[Stored data entries]
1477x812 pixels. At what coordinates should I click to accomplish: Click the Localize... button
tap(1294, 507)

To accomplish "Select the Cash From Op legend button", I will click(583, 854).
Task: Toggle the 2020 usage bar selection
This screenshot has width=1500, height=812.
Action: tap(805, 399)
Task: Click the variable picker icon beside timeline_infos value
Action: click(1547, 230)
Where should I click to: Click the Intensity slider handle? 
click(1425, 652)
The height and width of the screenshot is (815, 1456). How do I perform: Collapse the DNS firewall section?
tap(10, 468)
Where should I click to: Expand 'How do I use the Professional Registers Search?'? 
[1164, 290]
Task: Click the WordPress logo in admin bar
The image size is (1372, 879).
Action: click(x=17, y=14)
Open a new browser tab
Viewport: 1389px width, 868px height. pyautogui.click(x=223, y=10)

Work order:
Return the entries above exactly as they appear.

Expected answer:
1477x812 pixels. At what coordinates should I click to accomplish: Click the Localize... button
tap(1294, 507)

To accomplish "Select the Cash From Op legend button", I will click(583, 854).
Task: Toggle the 2020 usage bar selection
This screenshot has width=1500, height=812.
Action: tap(805, 399)
Task: Click the variable picker icon beside timeline_infos value
Action: click(1547, 230)
Where should I click to: Click the Intensity slider handle? 
click(1425, 652)
The height and width of the screenshot is (815, 1456). How do I perform: Collapse the DNS firewall section?
tap(10, 468)
Where should I click to: Expand 'How do I use the Professional Registers Search?'? 
[1164, 290]
Task: Click the WordPress logo in admin bar
The image size is (1372, 879).
Action: click(x=17, y=14)
Open a new browser tab
Viewport: 1389px width, 868px height. pyautogui.click(x=223, y=10)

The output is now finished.